I am looking for some help on speeding up binary processing I am doing and/or general guidelines. I also would like to know if MEX and a working knowledge of C/C++ would net me anything.
I have read in the entire file as unit8. The data files can be 100's of MBs of assorted types of data. Some locations remain unint8's. Others need to be interpreted as int16's/int32,uint32,uint16,etc. The majority of the data are 16 bit signed audio samples I am picking out, casting to int16 and adding to an array.
Here is my file read
a = uint8(fread(fid,(512*length_blocks),'uint8=>uint8'));
Here is my loop pulling out audio samples and casting. k is the byte index I'm using.

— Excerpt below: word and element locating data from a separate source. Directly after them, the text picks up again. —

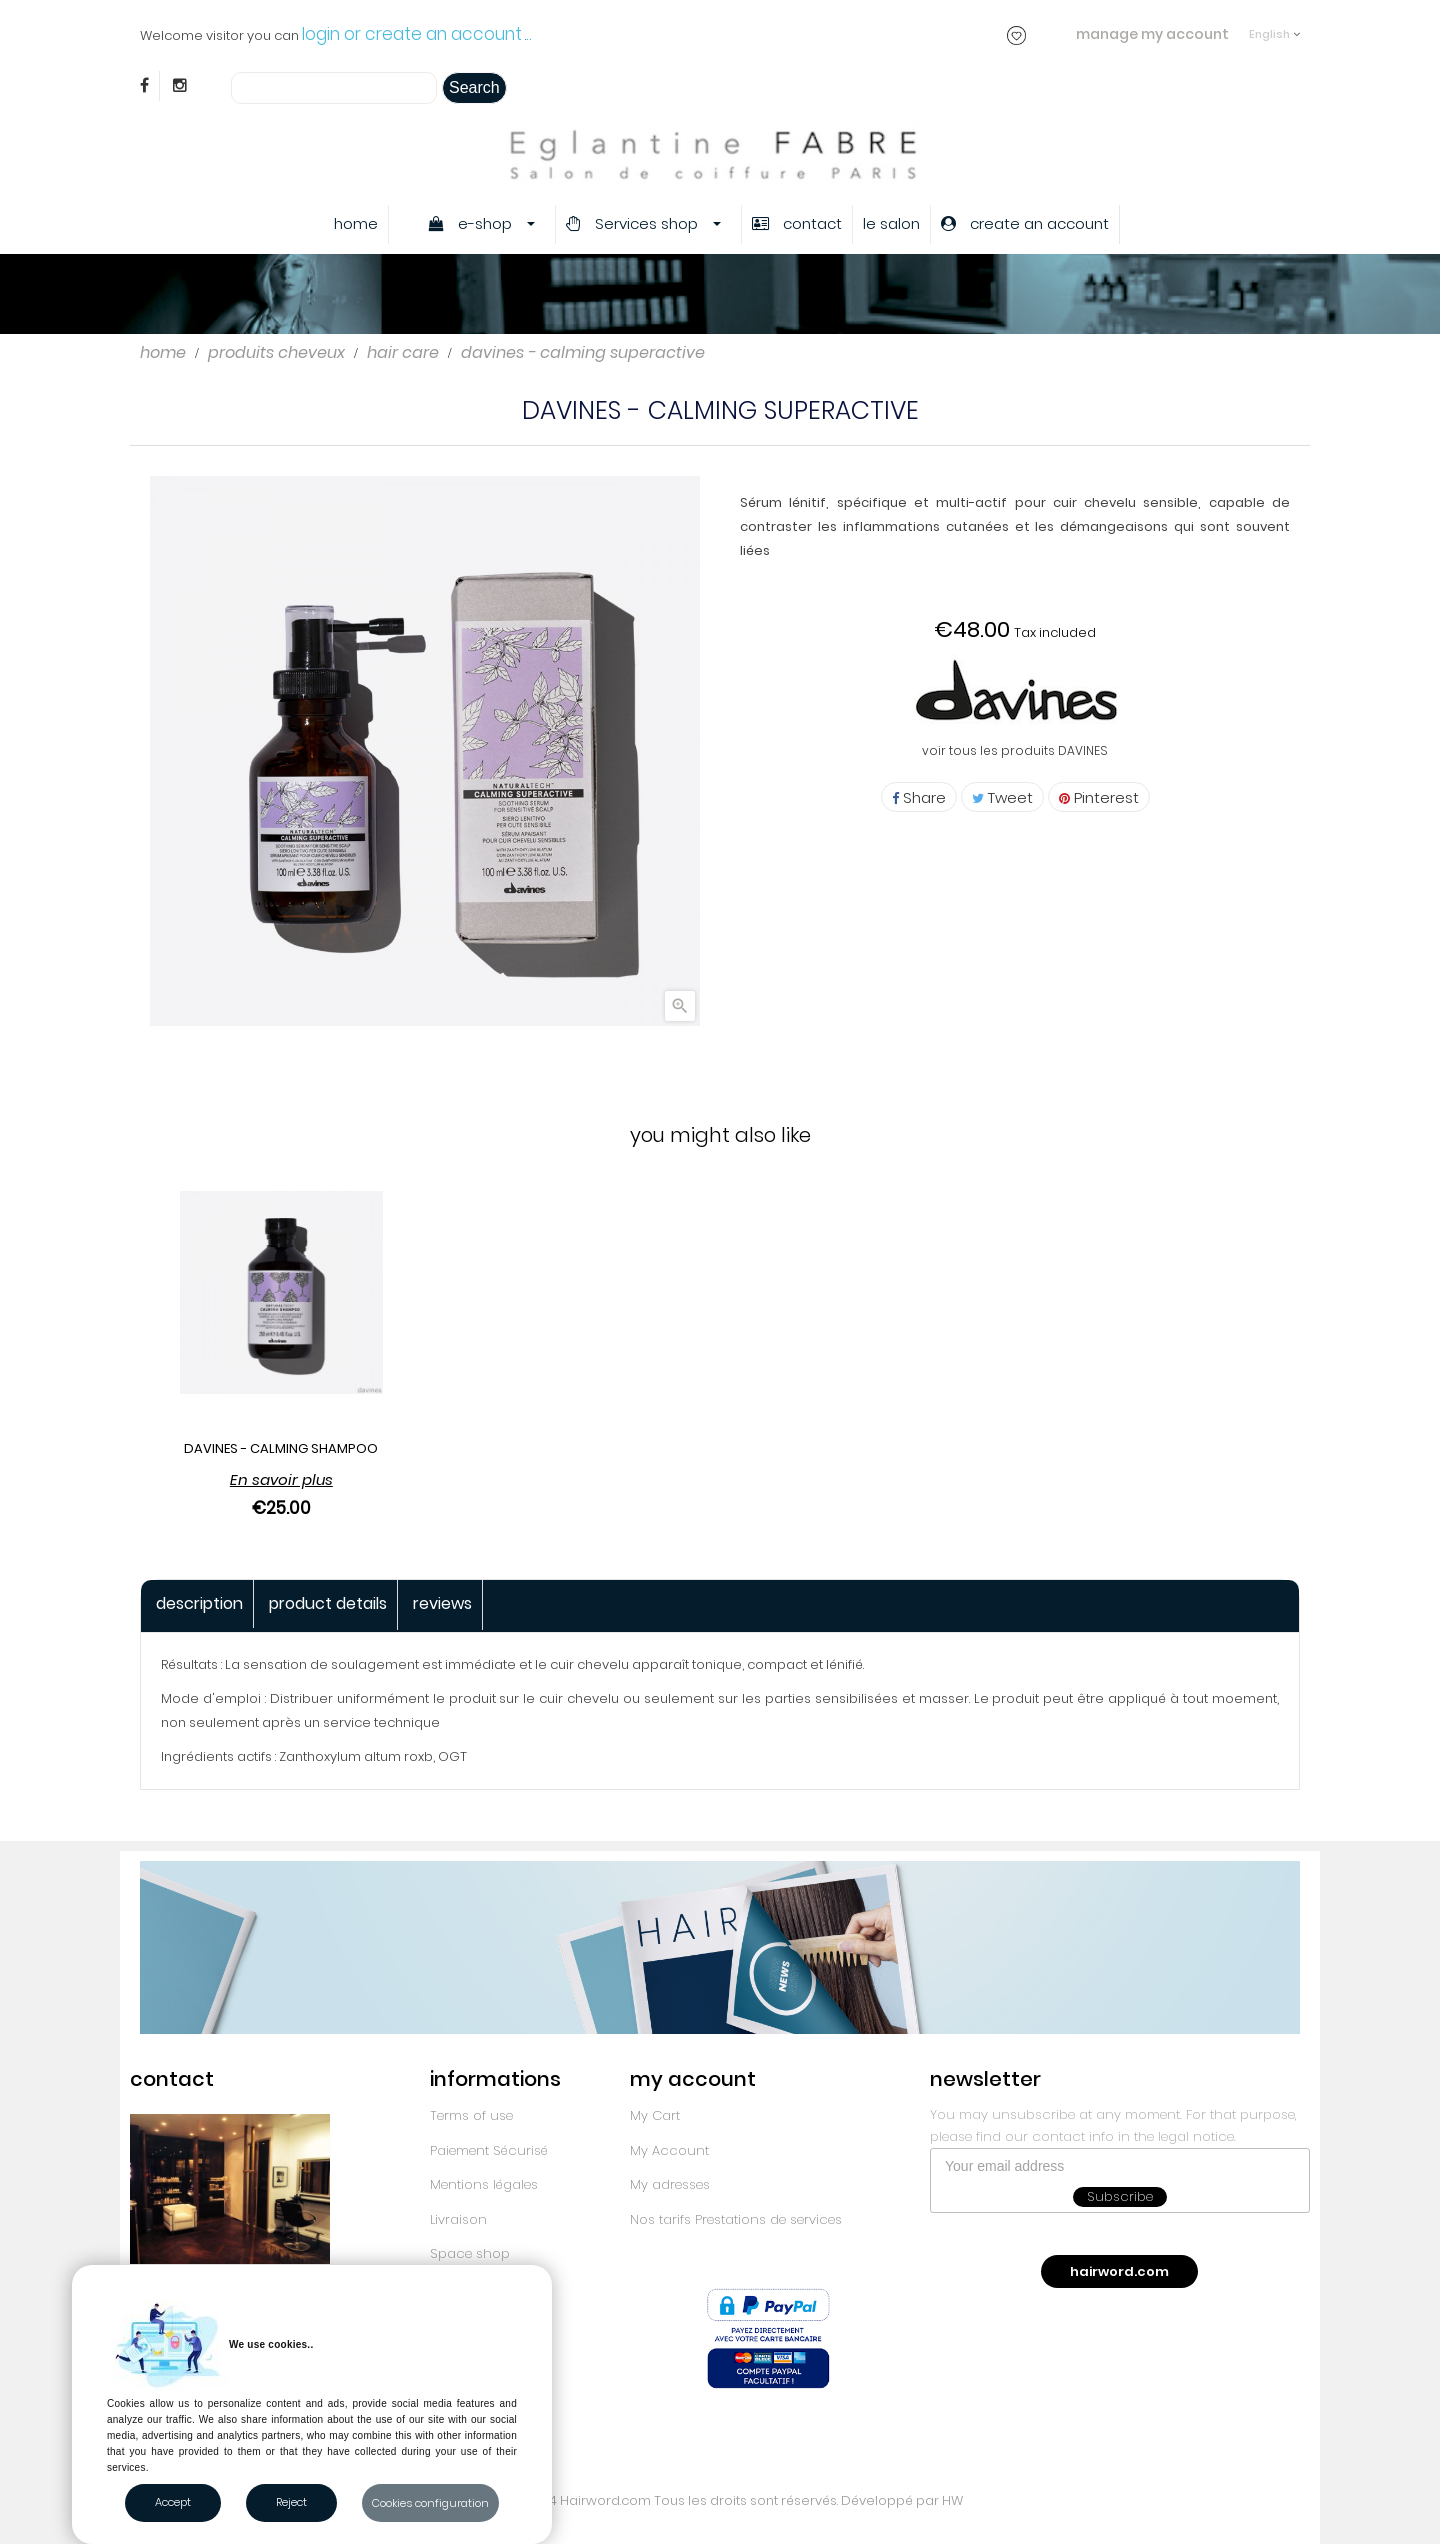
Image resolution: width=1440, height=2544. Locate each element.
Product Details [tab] (328, 1603)
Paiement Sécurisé (489, 2150)
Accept (173, 2502)
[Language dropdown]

I was using concatenation but changed to preallocated audio_segment_block_r with index hoping for speedup. Below I show the code and the profiler results. This is for left samples. I do this all again for right samples in another loop. The profiler indicates the same results for the other channel extraction. In the below profiler run I process 24MB of data. It takes ~ 5 minutes. This is a bit too long for me.
for m = begin_sample:double(AUDIO_WORD_BYTES*NUM_ACTIVE_MICS_ACTIVE):end_sample
segment = a(m:m+AUDIO_WORD_BYTES-1);
segment = typecast(segment,'int16');
audio_segment_block_r(block_r_i) = segment;
block_r_i = block_r_i + 1;
end
5769019 calls. 14% run time on
segment = typecast(segment,'int16');
5769019 calls. 13% run time on
audio_segment_block_r(block_r_i) = segment;
5769019 calls. 9.4% run time on
segment = a(m:m+AUDIO_WORD_BYTES-1);

Best Answer

One issue is that the lines you highlight are basically data copying. I.e., you copy the data to pick out the segment, then you copy the data again to typecast it, then you copy the data again to put it into your result. You could boil all of this down to only one data copy if you coded all of this in a mex routine. For large variables this could amount to some significant time & resource savings. As an example, the MATLAB typecast function does a data copy but this mex version does a shared data copy (much faster):
Why do you have a uint8 conversion on your fread result? Doesn't the 'uint8=>uint8' already give the result as uint8?